Exercise aim »
In the data below, find each line containing the string "will" and return it.

[Stored data]
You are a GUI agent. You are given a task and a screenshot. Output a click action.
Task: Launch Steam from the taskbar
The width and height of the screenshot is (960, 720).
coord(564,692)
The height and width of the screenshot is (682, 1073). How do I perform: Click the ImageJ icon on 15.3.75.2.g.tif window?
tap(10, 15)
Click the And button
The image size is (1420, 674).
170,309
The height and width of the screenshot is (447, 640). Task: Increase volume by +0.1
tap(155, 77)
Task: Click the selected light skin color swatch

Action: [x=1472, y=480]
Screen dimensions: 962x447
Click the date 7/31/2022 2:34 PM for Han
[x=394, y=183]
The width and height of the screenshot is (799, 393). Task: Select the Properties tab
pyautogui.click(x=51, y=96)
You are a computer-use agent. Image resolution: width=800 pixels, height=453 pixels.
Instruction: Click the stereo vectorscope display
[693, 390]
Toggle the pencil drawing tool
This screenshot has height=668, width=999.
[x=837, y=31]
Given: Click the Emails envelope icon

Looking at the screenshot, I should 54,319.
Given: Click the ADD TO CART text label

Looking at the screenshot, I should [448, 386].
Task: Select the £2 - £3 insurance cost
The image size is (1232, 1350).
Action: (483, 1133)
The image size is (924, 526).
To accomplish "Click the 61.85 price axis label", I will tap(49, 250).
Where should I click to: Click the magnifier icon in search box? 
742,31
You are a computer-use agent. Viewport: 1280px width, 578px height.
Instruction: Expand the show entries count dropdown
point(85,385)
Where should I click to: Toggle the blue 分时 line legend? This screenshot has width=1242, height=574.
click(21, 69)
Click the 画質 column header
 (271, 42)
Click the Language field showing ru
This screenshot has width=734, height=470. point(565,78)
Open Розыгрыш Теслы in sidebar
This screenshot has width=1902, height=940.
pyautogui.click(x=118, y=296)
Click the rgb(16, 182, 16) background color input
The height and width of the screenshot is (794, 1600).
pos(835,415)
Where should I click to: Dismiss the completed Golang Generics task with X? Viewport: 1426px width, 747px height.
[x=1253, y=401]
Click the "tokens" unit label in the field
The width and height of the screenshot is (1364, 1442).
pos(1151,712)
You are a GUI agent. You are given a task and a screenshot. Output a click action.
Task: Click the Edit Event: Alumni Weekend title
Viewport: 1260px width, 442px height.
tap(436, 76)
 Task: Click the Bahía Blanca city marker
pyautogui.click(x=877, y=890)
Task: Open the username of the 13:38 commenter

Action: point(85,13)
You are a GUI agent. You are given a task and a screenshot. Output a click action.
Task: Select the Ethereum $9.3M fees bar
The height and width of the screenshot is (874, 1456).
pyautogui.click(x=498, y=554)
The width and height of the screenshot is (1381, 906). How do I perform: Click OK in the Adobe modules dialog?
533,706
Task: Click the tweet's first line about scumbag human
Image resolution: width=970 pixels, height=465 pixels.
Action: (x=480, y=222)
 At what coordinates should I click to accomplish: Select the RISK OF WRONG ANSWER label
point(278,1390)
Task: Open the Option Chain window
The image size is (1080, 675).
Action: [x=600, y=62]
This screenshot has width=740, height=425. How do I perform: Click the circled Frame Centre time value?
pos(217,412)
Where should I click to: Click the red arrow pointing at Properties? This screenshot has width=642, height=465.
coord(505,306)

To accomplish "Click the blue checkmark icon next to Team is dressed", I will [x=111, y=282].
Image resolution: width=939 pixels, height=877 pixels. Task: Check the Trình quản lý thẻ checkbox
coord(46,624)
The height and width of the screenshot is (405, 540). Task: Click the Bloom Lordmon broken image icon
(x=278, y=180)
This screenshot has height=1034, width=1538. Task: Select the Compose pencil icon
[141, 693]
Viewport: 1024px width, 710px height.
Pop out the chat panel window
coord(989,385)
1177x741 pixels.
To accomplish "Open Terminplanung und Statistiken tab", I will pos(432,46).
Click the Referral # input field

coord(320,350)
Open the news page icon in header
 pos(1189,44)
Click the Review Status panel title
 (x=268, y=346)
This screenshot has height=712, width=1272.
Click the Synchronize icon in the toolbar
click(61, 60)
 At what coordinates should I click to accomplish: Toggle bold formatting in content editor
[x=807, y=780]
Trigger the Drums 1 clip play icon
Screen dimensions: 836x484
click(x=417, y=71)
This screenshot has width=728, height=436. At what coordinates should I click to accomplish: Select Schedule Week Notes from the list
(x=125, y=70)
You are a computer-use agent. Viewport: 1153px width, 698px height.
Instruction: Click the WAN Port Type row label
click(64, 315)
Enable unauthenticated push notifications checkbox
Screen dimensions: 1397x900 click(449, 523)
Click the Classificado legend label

Output for this exercise »
To accomplish "Click the 61.85 price axis label", I will tap(49, 250).
To accomplish "Click the blue checkmark icon next to Team is dressed", I will [x=111, y=282].
To accomplish "Open Terminplanung und Statistiken tab", I will pos(432,46).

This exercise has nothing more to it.